■ Requirement 1 ■
Give the rows below, from the line containing "SITE POLICY (275, 545)" through the final row inclusive, as a JSON list of strings with one string per line and blank lines omitted. Leave the pictures out of the answer.

■ Selected excerpt ■
"""

Wrapped up in less than five days, the case failed to gather any steam as good journalists never reveal their sources.

Congratulating Google on its 23rd birthday, the Competition Commission of India (CCI) on September 27 agreed to Google’s requests to keep some information confidential during the course of its investigation in a bid to get the petition filed against it with the Delhi High Court dismissed. The whole case, which concluded from start to finish in less than five days, was a futile exercise.

Rewind: What is this case about?

On September 18, Times of India and Reuters cited a leaked interim fact-finding report submitted by the Director General’s office to the CCI to state that the antitrust watchdog found evidence of Google abusing the dominant position of its Android operating system in India. Google on September 23 filed a petition against CCI with the Delhi HC seeking redressal around this leak saying that “the breach of confidence impairs Google’s ability to defend itself and harms Google and its partners.” The CCI had initiated an investigation into Google in April 2019.

What is the outcome of the case?

"""

(Data lines)
"""

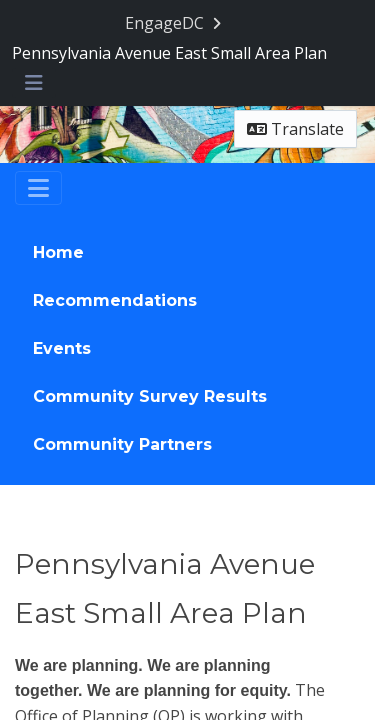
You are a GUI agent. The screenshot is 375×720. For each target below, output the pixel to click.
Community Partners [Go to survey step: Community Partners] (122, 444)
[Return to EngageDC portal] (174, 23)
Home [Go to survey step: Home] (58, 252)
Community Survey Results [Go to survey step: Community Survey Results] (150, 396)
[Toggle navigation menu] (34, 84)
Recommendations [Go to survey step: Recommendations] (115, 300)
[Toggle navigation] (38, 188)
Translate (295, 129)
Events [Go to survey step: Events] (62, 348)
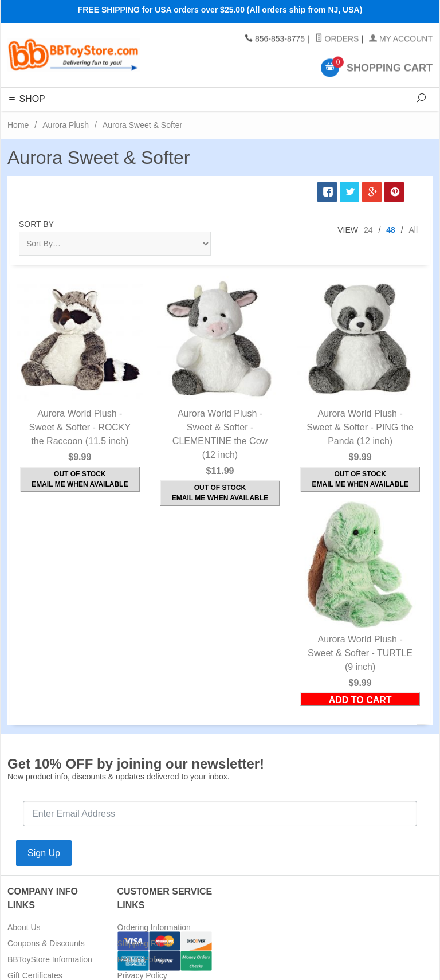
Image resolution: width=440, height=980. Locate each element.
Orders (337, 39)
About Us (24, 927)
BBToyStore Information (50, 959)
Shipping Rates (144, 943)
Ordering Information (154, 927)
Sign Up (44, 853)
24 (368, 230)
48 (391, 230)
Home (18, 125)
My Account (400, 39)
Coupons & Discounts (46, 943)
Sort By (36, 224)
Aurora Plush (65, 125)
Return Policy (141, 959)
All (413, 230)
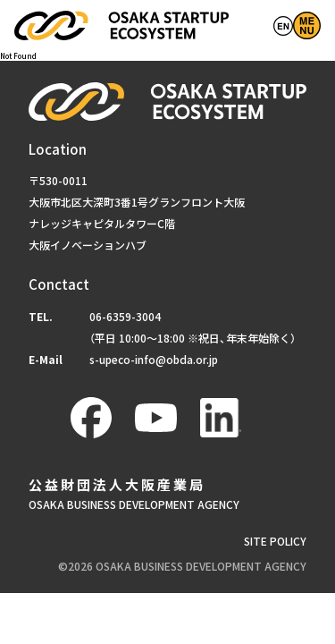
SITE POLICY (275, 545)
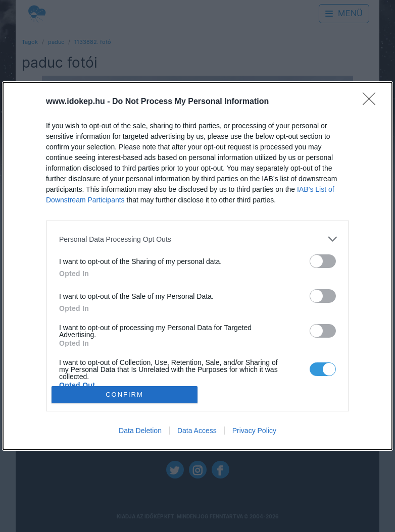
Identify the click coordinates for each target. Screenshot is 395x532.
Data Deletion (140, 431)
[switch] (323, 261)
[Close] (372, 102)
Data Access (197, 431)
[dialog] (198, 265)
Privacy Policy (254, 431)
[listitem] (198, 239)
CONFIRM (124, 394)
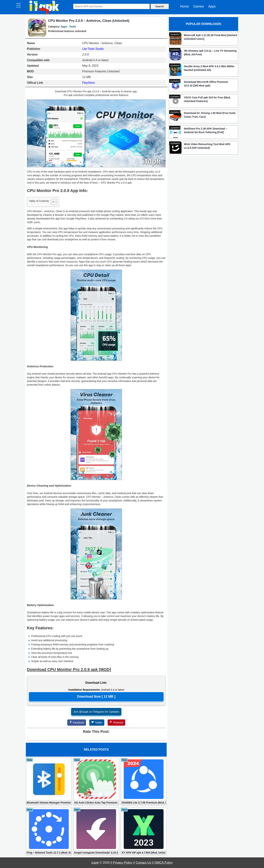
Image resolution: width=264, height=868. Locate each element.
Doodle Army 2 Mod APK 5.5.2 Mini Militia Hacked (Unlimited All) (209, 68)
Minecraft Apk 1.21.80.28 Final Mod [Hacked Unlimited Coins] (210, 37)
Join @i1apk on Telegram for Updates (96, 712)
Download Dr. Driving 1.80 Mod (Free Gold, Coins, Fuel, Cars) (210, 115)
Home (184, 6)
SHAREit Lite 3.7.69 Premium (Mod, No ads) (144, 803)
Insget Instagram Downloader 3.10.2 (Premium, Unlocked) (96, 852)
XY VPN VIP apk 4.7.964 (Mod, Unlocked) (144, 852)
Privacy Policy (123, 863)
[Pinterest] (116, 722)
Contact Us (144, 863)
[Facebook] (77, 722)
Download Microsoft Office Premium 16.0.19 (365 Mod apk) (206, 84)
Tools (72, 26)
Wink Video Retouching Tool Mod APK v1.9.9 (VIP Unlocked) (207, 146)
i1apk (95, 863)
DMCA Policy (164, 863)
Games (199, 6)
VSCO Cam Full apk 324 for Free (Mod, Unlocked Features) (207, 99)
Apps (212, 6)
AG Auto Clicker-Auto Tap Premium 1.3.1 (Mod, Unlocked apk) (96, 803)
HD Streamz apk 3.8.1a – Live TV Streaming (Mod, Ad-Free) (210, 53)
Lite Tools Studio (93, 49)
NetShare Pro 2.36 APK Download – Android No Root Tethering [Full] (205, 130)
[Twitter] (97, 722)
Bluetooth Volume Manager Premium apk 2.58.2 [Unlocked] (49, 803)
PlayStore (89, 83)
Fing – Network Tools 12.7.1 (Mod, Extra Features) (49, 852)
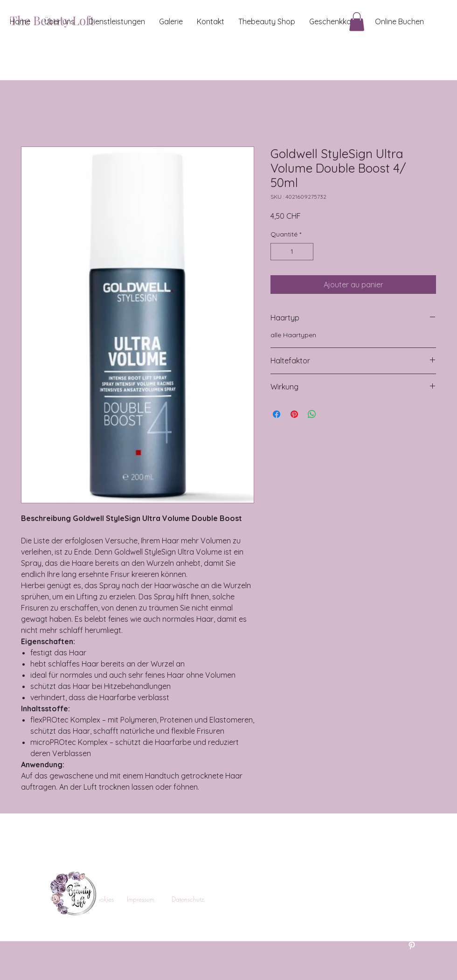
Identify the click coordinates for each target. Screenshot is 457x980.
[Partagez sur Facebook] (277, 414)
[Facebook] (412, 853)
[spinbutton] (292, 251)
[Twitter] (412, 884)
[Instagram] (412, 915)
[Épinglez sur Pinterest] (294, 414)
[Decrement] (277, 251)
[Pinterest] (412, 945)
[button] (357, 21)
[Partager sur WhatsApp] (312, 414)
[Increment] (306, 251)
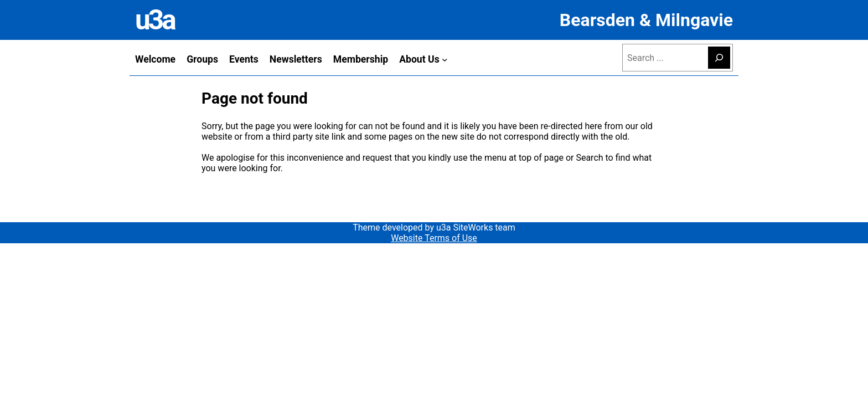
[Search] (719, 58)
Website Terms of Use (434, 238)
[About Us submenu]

"""

■ Requirement 2 ■
Quote the entire excerpt above on the Competition Commission of India's case involving Google.

■ Written solution 1 ■
[
  "SITE POLICY (275, 545)",
  "Identify the click coordinates for each target. Screenshot is 395x532.",
  "Data Deletion (140, 431)",
  "[switch] (323, 261)",
  "[Close] (372, 102)",
  "Data Access (197, 431)",
  "[dialog] (198, 265)",
  "Privacy Policy (254, 431)",
  "[listitem] (198, 239)",
  "CONFIRM (124, 394)",
  "Image resolution: width=264, height=868. Locate each element.",
  "Doodle Army 2 Mod APK 5.5.2 Mini Militia Hacked (Unlimited All) (209, 68)",
  "Minecraft Apk 1.21.80.28 Final Mod [Hacked Unlimited Coins] (210, 37)",
  "Join @i1apk on Telegram for Updates (96, 712)",
  "Download Dr. Driving 1.80 Mod (Free Gold, Coins, Fuel, Cars) (210, 115)",
  "Home (184, 6)",
  "SHAREit Lite 3.7.69 Premium (Mod, No ads) (144, 803)",
  "Insget Instagram Downloader 3.10.2 (Premium, Unlocked) (96, 852)",
  "XY VPN VIP apk 4.7.964 (Mod, Unlocked) (144, 852)",
  "Privacy Policy (123, 863)",
  "[Pinterest] (116, 722)",
  "Contact Us (144, 863)",
  "[Facebook] (77, 722)",
  "Download Microsoft Office Premium 16.0.19 (365 Mod apk) (206, 84)",
  "Tools (72, 26)",
  "Wink Video Retouching Tool Mod APK v1.9.9 (VIP Unlocked) (207, 146)",
  "i1apk (95, 863)",
  "DMCA Policy (164, 863)",
  "Games (199, 6)",
  "VSCO Cam Full apk 324 for Free (Mod, Unlocked Features) (207, 99)",
  "Apps (212, 6)",
  "AG Auto Clicker-Auto Tap Premium 1.3.1 (Mod, Unlocked apk) (96, 803)",
  "HD Streamz apk 3.8.1a – Live TV Streaming (Mod, Ad-Free) (210, 53)",
  "Lite Tools Studio (93, 49)",
  "NetShare Pro 2.36 APK Download – Android No Root Tethering [Full] (205, 130)",
  "[Twitter] (97, 722)",
  "Bluetooth Volume Manager Premium apk 2.58.2 [Unlocked] (49, 803)",
  "PlayStore (89, 83)",
  "Fing – Network Tools 12.7.1 (Mod, Extra Features) (49, 852)",
  "Identify the click coordinates for each target. Screenshot is 457x980.",
  "[Partagez sur Facebook] (277, 414)",
  "[Facebook] (412, 853)",
  "[spinbutton] (292, 251)",
  "[Twitter] (412, 884)",
  "[Instagram] (412, 915)",
  "[Épinglez sur Pinterest] (294, 414)",
  "[Decrement] (277, 251)",
  "[Pinterest] (412, 945)",
  "[button] (357, 21)",
  "[Partager sur WhatsApp] (312, 414)",
  "[Increment] (306, 251)",
  "[Search] (719, 58)",
  "Website Terms of Use (434, 238)",
  "[About Us submenu]"
]

■ Written solution 2 ■
Wrapped up in less than five days, the case failed to gather any steam as good journalists never reveal their sources.

Congratulating Google on its 23rd birthday, the Competition Commission of India (CCI) on September 27 agreed to Google’s requests to keep some information confidential during the course of its investigation in a bid to get the petition filed against it with the Delhi High Court dismissed. The whole case, which concluded from start to finish in less than five days, was a futile exercise.

Rewind: What is this case about?

On September 18, Times of India and Reuters cited a leaked interim fact-finding report submitted by the Director General’s office to the CCI to state that the antitrust watchdog found evidence of Google abusing the dominant position of its Android operating system in India. Google on September 23 filed a petition against CCI with the Delhi HC seeking redressal around this leak saying that “the breach of confidence impairs Google’s ability to defend itself and harms Google and its partners.” The CCI had initiated an investigation into Google in April 2019.

What is the outcome of the case?